Supplied data:

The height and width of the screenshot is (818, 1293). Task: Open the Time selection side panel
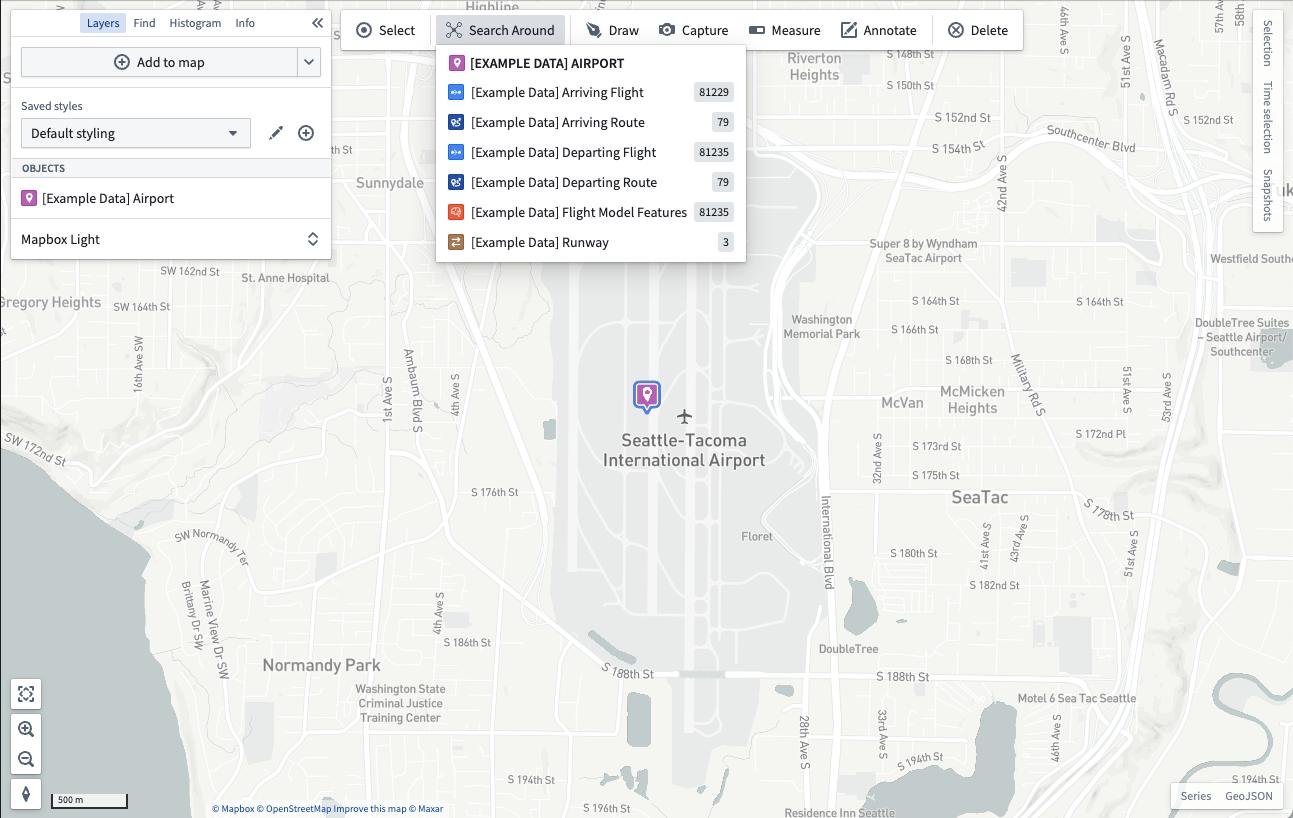click(1267, 117)
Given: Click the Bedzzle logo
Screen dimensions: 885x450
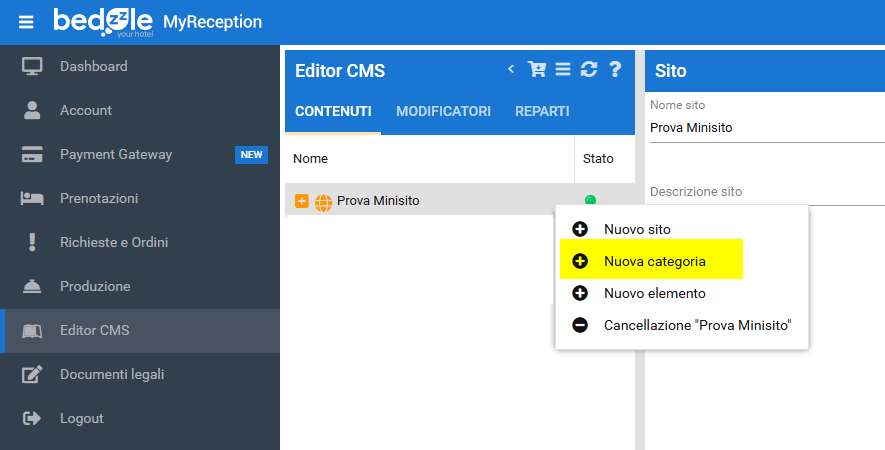Looking at the screenshot, I should tap(104, 21).
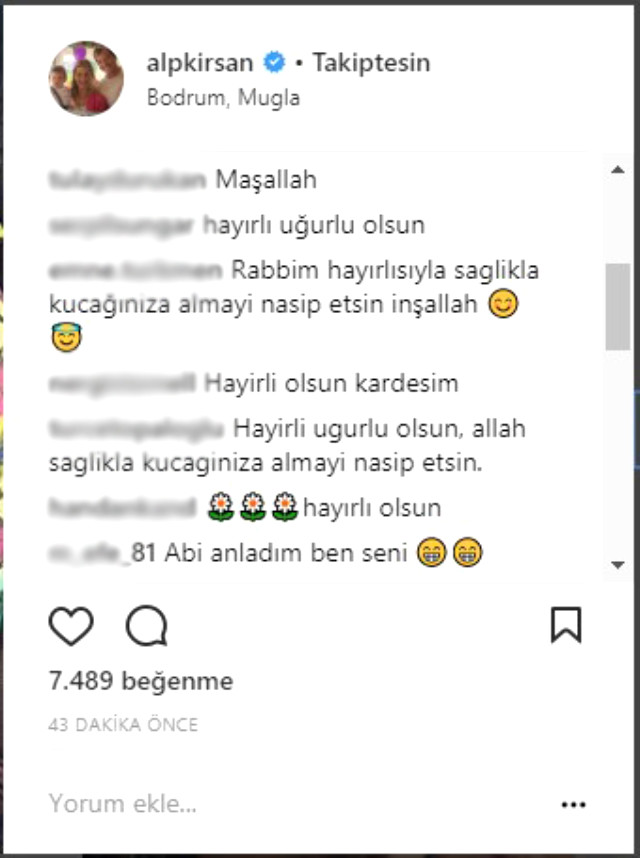Focus the 'Yorum ekle...' comment field
640x858 pixels.
click(x=295, y=804)
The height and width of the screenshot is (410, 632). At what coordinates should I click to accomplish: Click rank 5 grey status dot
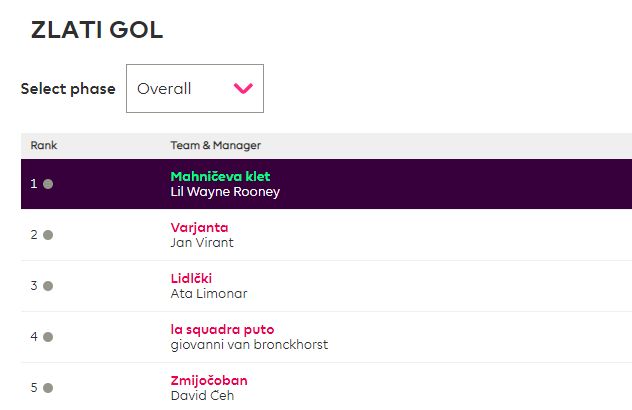pos(48,387)
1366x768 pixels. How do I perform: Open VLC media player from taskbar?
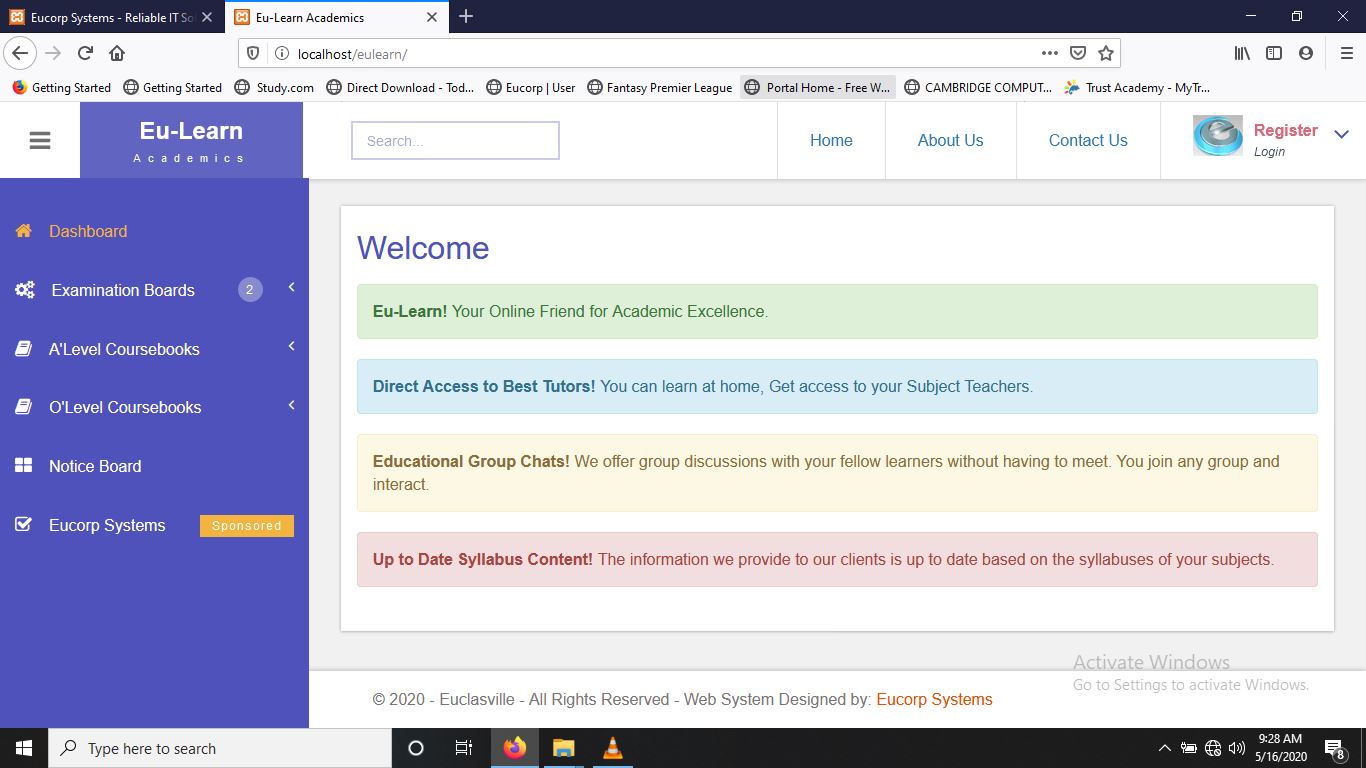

Prompt:
Starting from the line that contains "Given: Click the Bedzzle logo", transcribe exactly each line down to the final line of the material above, excluding every picture and adding nothing else.

Reply to the exercise:
Given: Click the Bedzzle logo
Screen dimensions: 885x450
Looking at the screenshot, I should tap(104, 21).
Focus the 'Yorum ekle...' comment field
640x858 pixels.
click(x=295, y=804)
The height and width of the screenshot is (410, 632). At what coordinates should I click to accomplish: Click rank 5 grey status dot
pos(48,387)
1366x768 pixels. How do I perform: Open VLC media player from taskbar?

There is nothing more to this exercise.